Он осторожно ткнул пенсне в центр картины.
– Вот эта красная муха! Это рука великого мастера!
Дома Саша все гудела:
– Покажи мне руку великого мастера, нарисовавшую эту красную муху! Покажи мне ее!
Показав ей в шутку кулак, Илья сказал:
– Я уж думал, что этот потомок белоэмигрантов нас разоблачит. А выходит…
– Выходит, Илюша, что ты у нас гений!
Через два месяца натюрморт был выставлен на престижный французский аукцион (хотя им интересовались и «Кристи», и «Сотби», но Саша убедила мужа не испытывать судьбу), однако максимальное предложение, несмотря на всю шумиху, составило пятьсот восемьдесят тысяч франков.
А они рассчитывали как минимум на миллион.
Они могли принять решение: отозвать картину с торгов или согласиться на предлагаемую максимальную ставку.
– Это даже не шестьсот тысяч! – заявила Саша. – А ведь и аукционный дом еще свою долю заберет, что останется?
Не им – на операции Ивана Ильича.
– Нам для начала нужно сто сорок тысяч, и они у нас в кармане. Даже на вторую и третью хватит. А четвертая, может, и не понадобится.
– Давай отзовем и свяжемся с банкиром из Москвы, который купил у Полины «Коней»?
– Ну да, и он с радостью нам, уже однажды став жертвой обмана, отвалит за сей натюрмортик два миллиона? Просто не идет тут Петров-Водкин, ничего не поделаешь. Надо было рисовать Ренуара…
Это, конечно же, было ироническое замечание: на Ренуара замахиваться было рано.
Рано?
– Но ведь ты еще нарисуешь?
– Что? Еще одного Петрова-Водкина? Саша, ты видишь, тут он не особо котируется, несмотря на все мое безграничное уважение и нежную любовь к творчеству Кузьмы Сергеевича. В каждой стране свои национальные особенности и художественные приоритеты.
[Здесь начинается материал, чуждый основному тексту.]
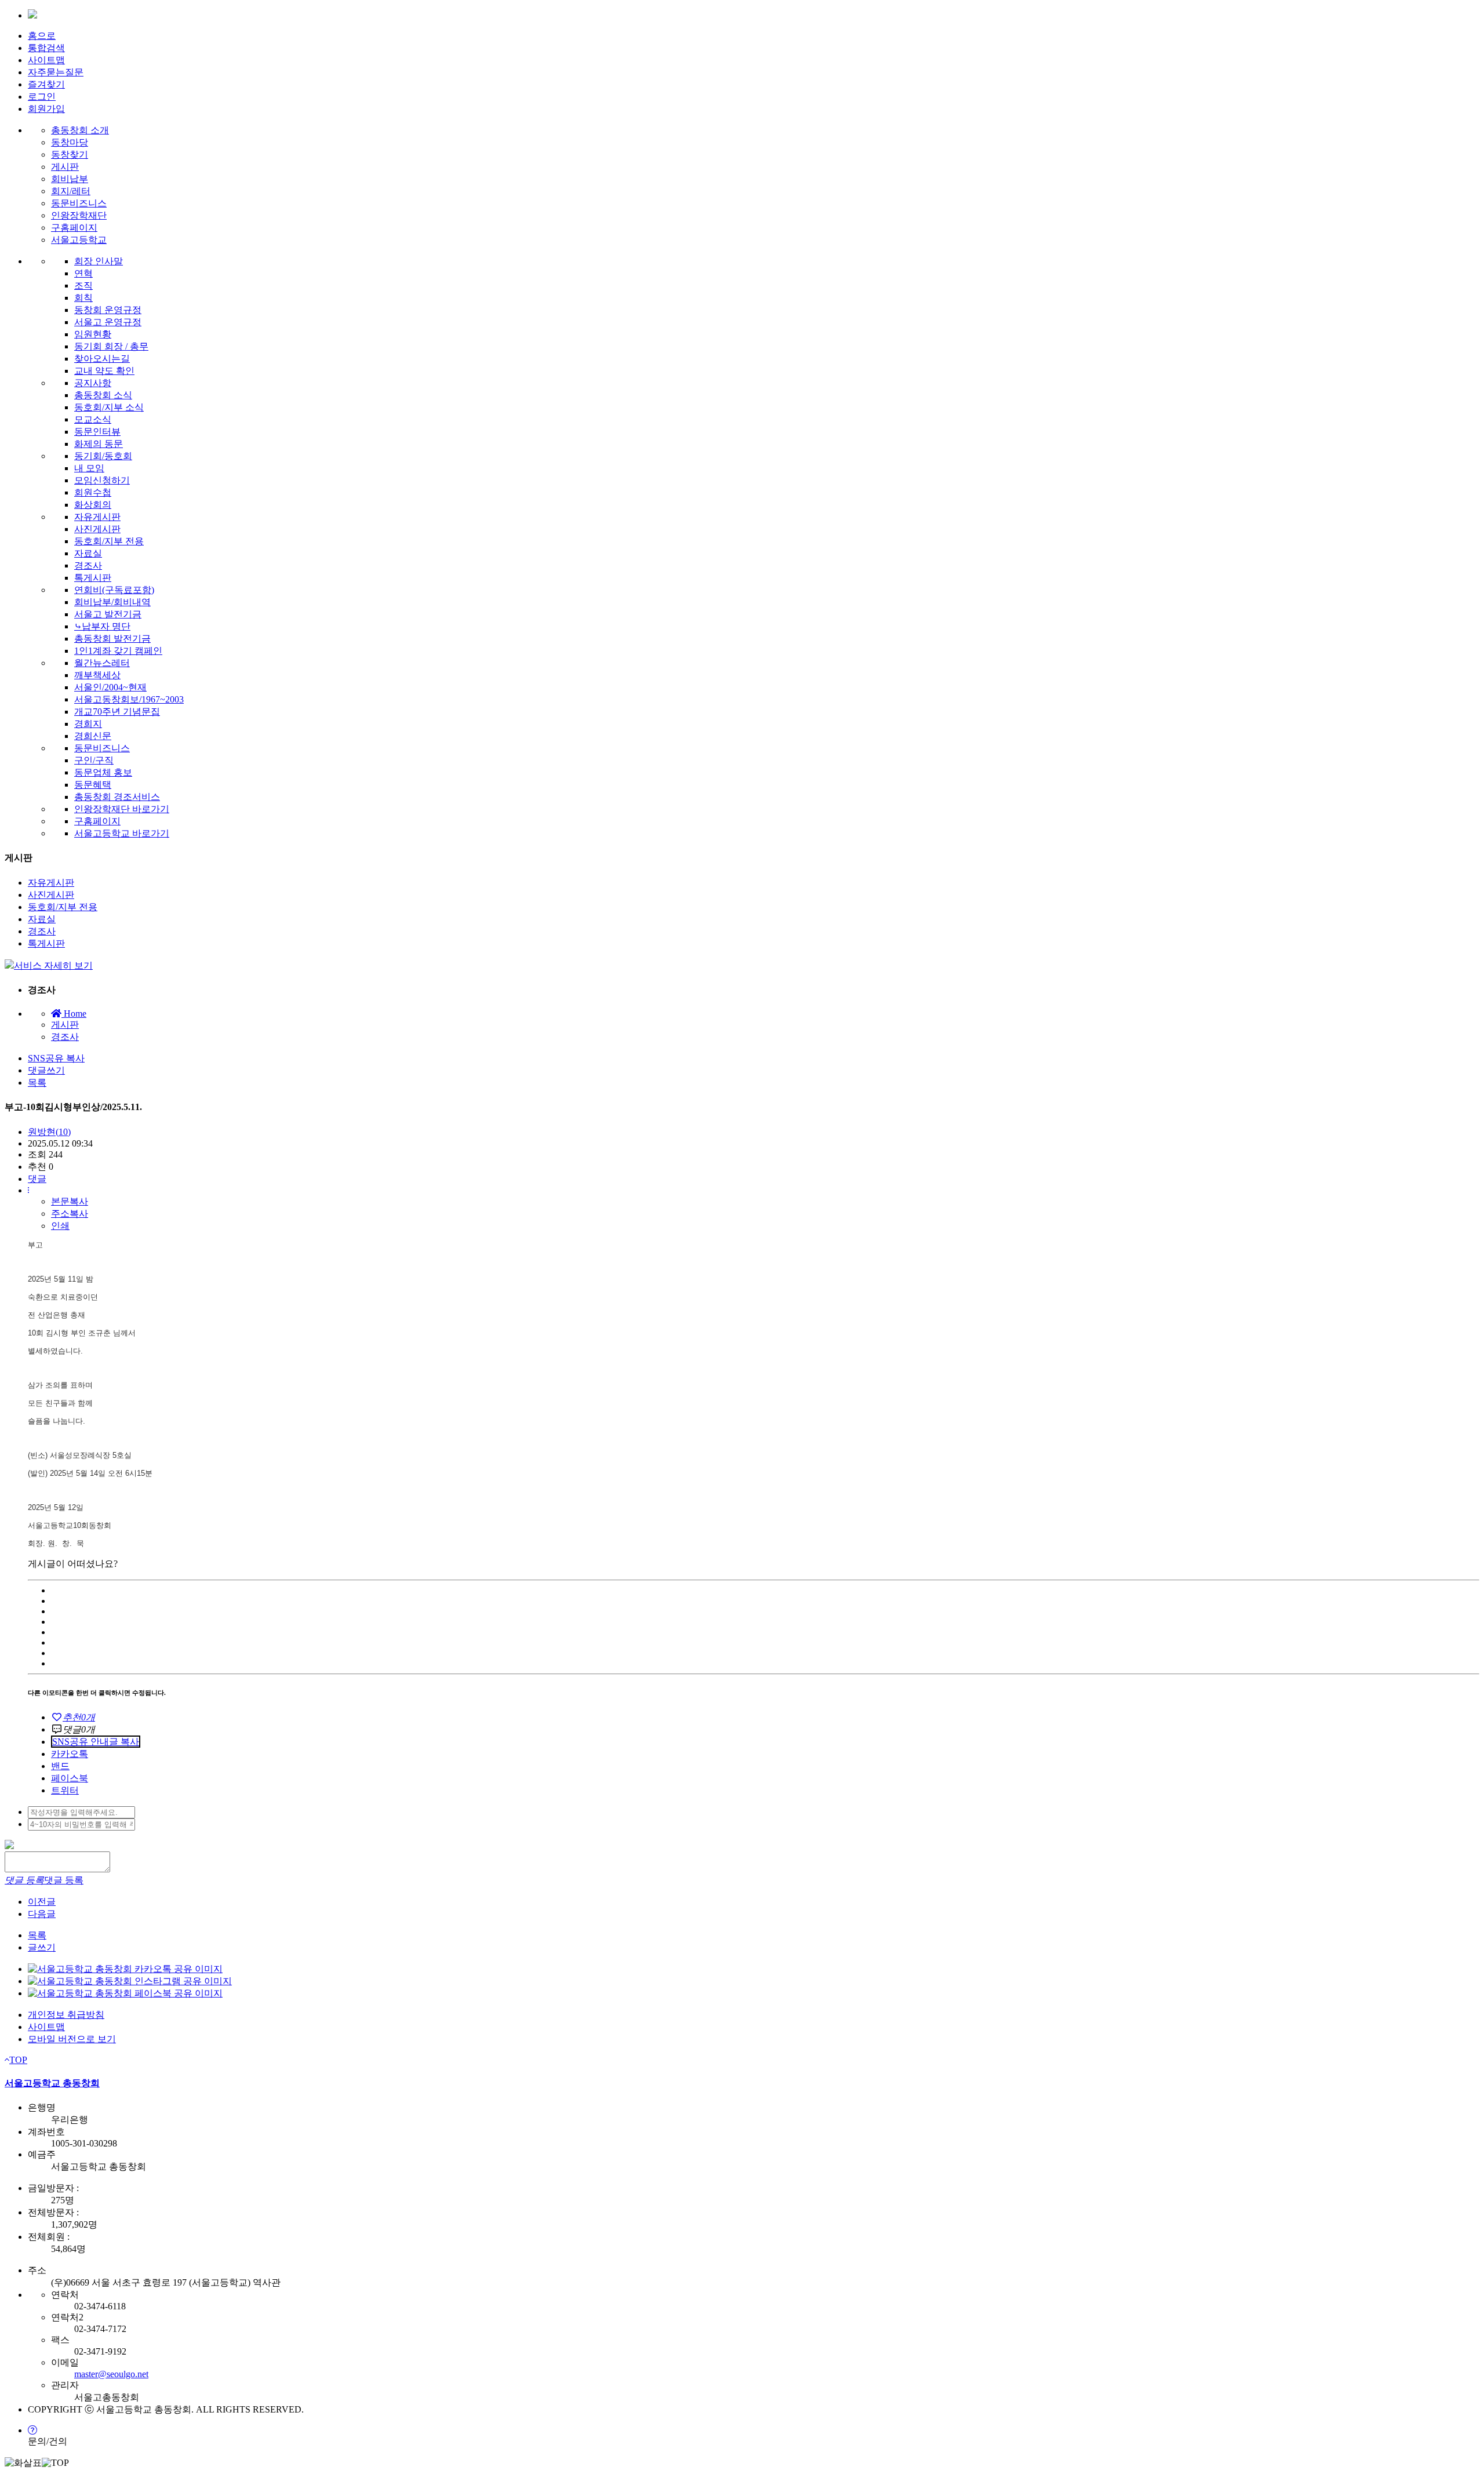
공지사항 (92, 383)
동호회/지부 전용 (109, 541)
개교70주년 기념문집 (117, 711)
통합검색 (46, 48)
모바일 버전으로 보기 (72, 2039)
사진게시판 (97, 529)
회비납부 (69, 179)
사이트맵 (46, 60)
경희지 (88, 724)
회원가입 (46, 109)
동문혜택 (92, 785)
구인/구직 (94, 760)
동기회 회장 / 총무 (111, 346)
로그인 (42, 96)
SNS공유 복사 (56, 1058)
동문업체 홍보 (103, 772)
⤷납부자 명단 (102, 626)
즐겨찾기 (46, 84)
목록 (37, 1082)
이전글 (42, 1902)
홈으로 (42, 36)
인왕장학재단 (79, 215)
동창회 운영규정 (107, 310)
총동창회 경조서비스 (117, 797)
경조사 (88, 565)
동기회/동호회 (103, 456)
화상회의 (92, 505)
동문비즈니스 (79, 203)
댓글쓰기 (46, 1070)
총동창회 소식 (103, 395)
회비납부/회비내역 (112, 602)
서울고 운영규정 (107, 322)
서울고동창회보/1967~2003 (129, 699)
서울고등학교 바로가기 (121, 833)
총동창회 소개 (80, 130)
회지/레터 (70, 191)
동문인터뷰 (97, 431)
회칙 (83, 298)
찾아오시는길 (102, 358)
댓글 (37, 1179)
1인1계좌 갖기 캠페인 (118, 651)
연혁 (83, 273)
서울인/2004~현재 (110, 687)
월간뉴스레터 (102, 663)
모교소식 (92, 419)
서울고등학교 (79, 240)
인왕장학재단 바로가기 (121, 809)
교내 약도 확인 (104, 371)
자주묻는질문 (55, 72)
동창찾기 (69, 154)
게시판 (65, 167)
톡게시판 (92, 578)
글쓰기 (42, 1947)
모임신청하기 (102, 480)
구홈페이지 (74, 227)
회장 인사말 (98, 261)
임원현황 (92, 334)
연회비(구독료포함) (114, 590)
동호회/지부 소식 (109, 407)
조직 (83, 285)
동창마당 (69, 142)
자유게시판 (97, 517)
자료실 (88, 553)
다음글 (42, 1914)
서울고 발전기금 (107, 614)
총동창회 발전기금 (112, 638)
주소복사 (69, 1213)
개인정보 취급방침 (66, 2015)
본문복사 (69, 1201)
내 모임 (89, 468)
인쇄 (60, 1226)
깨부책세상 (97, 675)
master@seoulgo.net (111, 2374)
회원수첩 (92, 492)
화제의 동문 (98, 444)
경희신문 (92, 736)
– Ты, как водится, прав. Значит, Петрова-Водкина больше рисовать не будем. Извини, Илюша, конечно же, не будешь. В следующий раз надо выбрать кого-то, кто пользуется здесь спросом.
– В следующий раз?
Но долго препираться они не могли, надо было принять решение о судьбе лота: и тот в итоге ушел за заявленную максимальную ставку в пятьсот восемьдесят тысяч франков.
С учетом доли аукционного дома и налогов у них осталось триста пятнадцать тысяч.
– С паршивой овцы, вернее мухи… – подвела итог Саша, – но я уже подала заявку на первую операцию!
Первая операция прошла успешно, дата второй пока не была назначена: требовалось наблюдать за состоянием ребенка.
А в августе втроем, уже на собственном автомобиле, получше и побольше, они отправились в новое путешествие по Франции.
Заехали в том числе и на тот пляж у Бискайского залива, где – Саша в этом нимало не сомневалась – зачали Ивана Ильича.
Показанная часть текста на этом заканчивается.